Eight so-called “superstar scientists” based in Cambridge, UK, have co-founded an investment fund dubbed Ahren with 100 million pounds, so far. One of their first investments is in biotech company Cambridge Epigenetix for $10 million.
Eight so-called “superstar scientists” based in Cambridge, UK, have co-founded an investment fund dubbed Ahren with 100 million pounds, so far. One of their first investments is in biotech company Cambridge Epigenetix for $10 million.
So far, the Ahren fund has brought in more than 100 million pounds from outside investors. The fund’s founder and managing partner is Alice Newcombe-Ellis, a Cambridge University math and physics graduate turned fund manager. She convinced eight Cambridge researchers and entrepreneurs to join Ahren as “science partners.” Each has put significant amounts of their own money into the fund and will play an active role in running it.
The researchers include John Daugman, Zoubin Ghahramani, Greg Winter, Steve Jackson, Martin Rees, and Venki Ramakrishnan. Outside investors have included Aviva, Wittington Investments and unidentified “wealthy U.S. families.”

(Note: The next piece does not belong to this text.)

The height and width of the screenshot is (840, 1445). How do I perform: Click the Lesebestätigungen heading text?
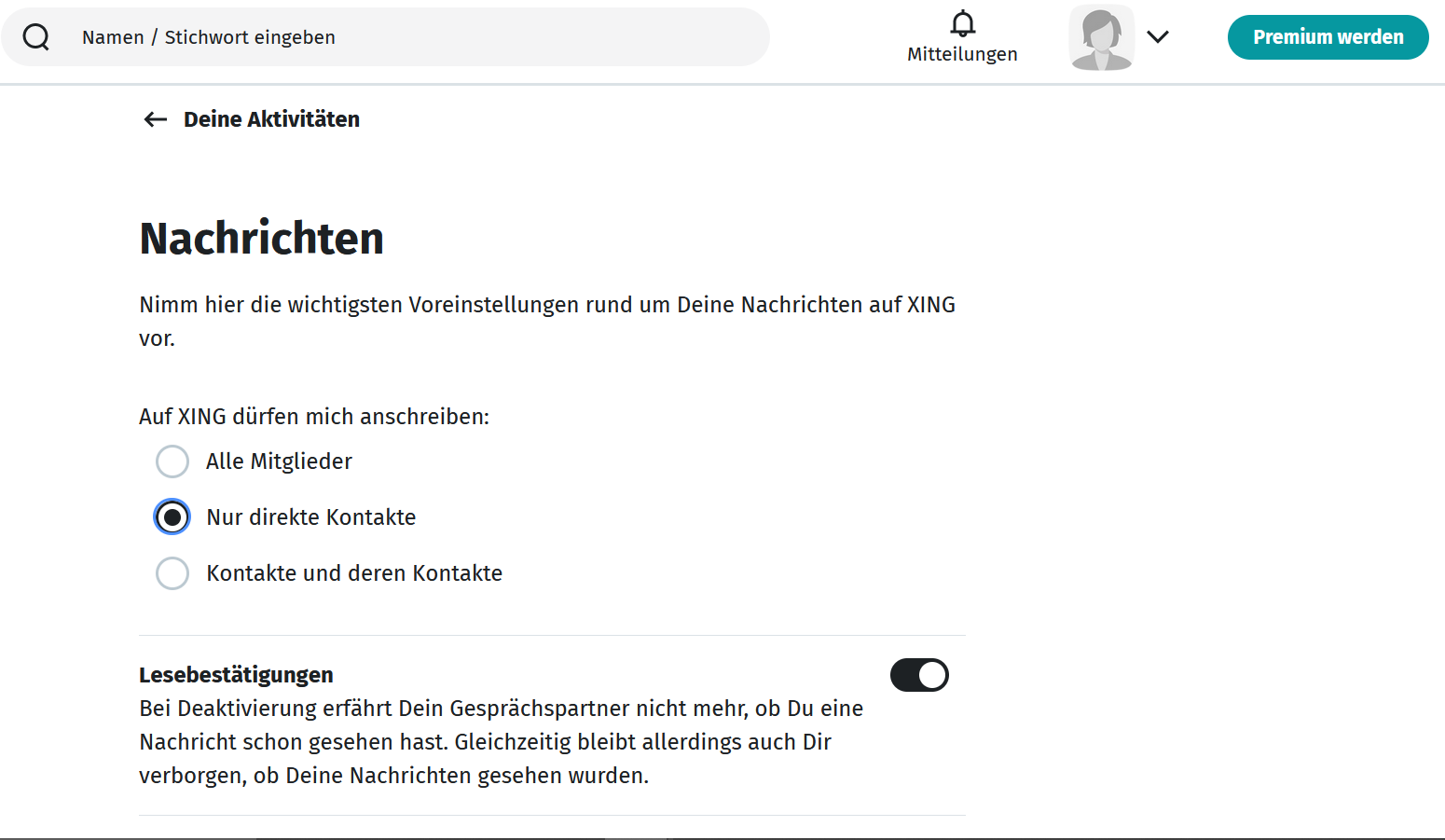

Daugman’s expertise is biometrics; Ghahramani’s is in artificial intelligence (AI); Winter and Jackson are well-known in biotechnology; Martin Rees is an astrophysicist; and Venki Ramakrishnan is a structural biologist who won the Nobel Prize in Chemistry in 2009 with Thomas A. Steitz and Ada Yonath “for studies of the structure and function of the ribosome.”
Ahren plans to invest in the brain and AI, genetics and biotechnology, space and robotics, and energy and environmental technologies.
Cambridge Epigenetix, the first investment by the fund, is developing tests for gene activity in disease. It was co-founded by Shankar Balasubramanian, also one of the eight science partners in Ahren.
Newcombe-Ellis told the Financial Times that after Balasubramanian recommended Ahren invest in Cambridge Epigenetix, Ahren conducted due diligence without Balasubramanian’s participation so there would be no criticisms about conflicts of interest. “We consider it a major positive for Ahren to have privileged access to invest in the latest technologies of our successful founding science partners.”
The eight scientific partner is Andy Parker, head of physics at Cambridge University. “The approach I have seen from investors here is to look for very big returns in a very short period, which makes it hard to carry out good long-term research and development,” he told the Financial Times. “Here,” in this case, meant the UK. Ahren, partly because it’s so deeply entwined with researchers, plans to take a more long-term approach to investment.
Ramakrishnan agrees, telling the Financial Times, “The vision of investing in companies that can really make a big impact on the world — and supporting them for the long haul — appeals to me. A big problem in Britain is innovative companies selling out too quickly, usually to Americans.”
Cambridge Epigeneix indicates that its goal is “to change the way medicine is practiced by reducing several routine and important diagnostic screening tests to a simple blood draw using the power of the 5-hydroxymethylcytosine (5hmC) epigenetic modification.” The 5hmC biomarker has been linked to several diseases.
5hmC is seen in embryonic stem cells and in the brain. It is believed to play an important role in turning genes on and off. It is observed in very high levels in the central nervous system, while low levels have been associated with impaired self-renewal in embryonic stem cells.